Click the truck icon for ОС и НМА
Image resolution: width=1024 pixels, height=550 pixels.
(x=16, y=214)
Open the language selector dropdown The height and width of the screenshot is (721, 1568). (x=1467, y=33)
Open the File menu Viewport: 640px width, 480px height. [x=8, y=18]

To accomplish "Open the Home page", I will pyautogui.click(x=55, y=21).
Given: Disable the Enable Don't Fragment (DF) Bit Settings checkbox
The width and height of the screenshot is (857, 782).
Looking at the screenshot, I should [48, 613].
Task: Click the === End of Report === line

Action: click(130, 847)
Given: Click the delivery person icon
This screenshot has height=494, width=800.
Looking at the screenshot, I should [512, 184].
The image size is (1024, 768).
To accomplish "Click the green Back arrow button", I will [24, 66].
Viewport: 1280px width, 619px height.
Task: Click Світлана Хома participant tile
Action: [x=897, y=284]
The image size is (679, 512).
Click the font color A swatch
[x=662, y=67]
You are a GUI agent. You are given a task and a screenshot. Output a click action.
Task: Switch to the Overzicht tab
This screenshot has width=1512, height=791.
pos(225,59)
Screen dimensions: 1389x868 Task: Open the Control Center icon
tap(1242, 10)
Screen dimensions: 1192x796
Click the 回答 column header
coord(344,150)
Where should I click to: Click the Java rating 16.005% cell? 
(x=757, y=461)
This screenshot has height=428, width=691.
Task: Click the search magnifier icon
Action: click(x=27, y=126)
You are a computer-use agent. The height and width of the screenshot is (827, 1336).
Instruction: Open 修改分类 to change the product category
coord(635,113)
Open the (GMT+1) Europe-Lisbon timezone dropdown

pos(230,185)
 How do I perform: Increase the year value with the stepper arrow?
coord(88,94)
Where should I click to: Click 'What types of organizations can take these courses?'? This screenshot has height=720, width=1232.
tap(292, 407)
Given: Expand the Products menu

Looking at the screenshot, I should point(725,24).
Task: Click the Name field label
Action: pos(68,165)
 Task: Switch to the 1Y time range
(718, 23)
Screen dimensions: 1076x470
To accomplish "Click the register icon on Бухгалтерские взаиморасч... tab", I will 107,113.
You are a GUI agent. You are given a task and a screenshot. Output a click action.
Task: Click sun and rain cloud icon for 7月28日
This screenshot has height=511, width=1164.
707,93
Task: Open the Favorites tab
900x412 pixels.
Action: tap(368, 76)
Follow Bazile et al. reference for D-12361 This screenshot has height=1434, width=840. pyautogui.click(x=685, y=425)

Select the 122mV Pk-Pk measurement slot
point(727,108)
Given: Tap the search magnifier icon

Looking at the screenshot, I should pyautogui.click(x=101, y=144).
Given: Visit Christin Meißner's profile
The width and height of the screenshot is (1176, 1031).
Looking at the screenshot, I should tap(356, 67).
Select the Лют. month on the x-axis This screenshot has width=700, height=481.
============
| ASSIGNED TASK |
Write out exactly, and only, each line from the one with "Screen dimensions: 1076x470" down to the last line of the records above.

| ANSWER |
Screen dimensions: 1076x470
To accomplish "Click the register icon on Бухгалтерские взаиморасч... tab", I will 107,113.
You are a GUI agent. You are given a task and a screenshot. Output a click action.
Task: Click sun and rain cloud icon for 7月28日
This screenshot has height=511, width=1164.
707,93
Task: Open the Favorites tab
900x412 pixels.
Action: tap(368, 76)
Follow Bazile et al. reference for D-12361 This screenshot has height=1434, width=840. pyautogui.click(x=685, y=425)

Select the 122mV Pk-Pk measurement slot
point(727,108)
Given: Tap the search magnifier icon

Looking at the screenshot, I should pyautogui.click(x=101, y=144).
Given: Visit Christin Meißner's profile
The width and height of the screenshot is (1176, 1031).
Looking at the screenshot, I should tap(356, 67).
Select the Лют. month on the x-axis This screenshot has width=700, height=481.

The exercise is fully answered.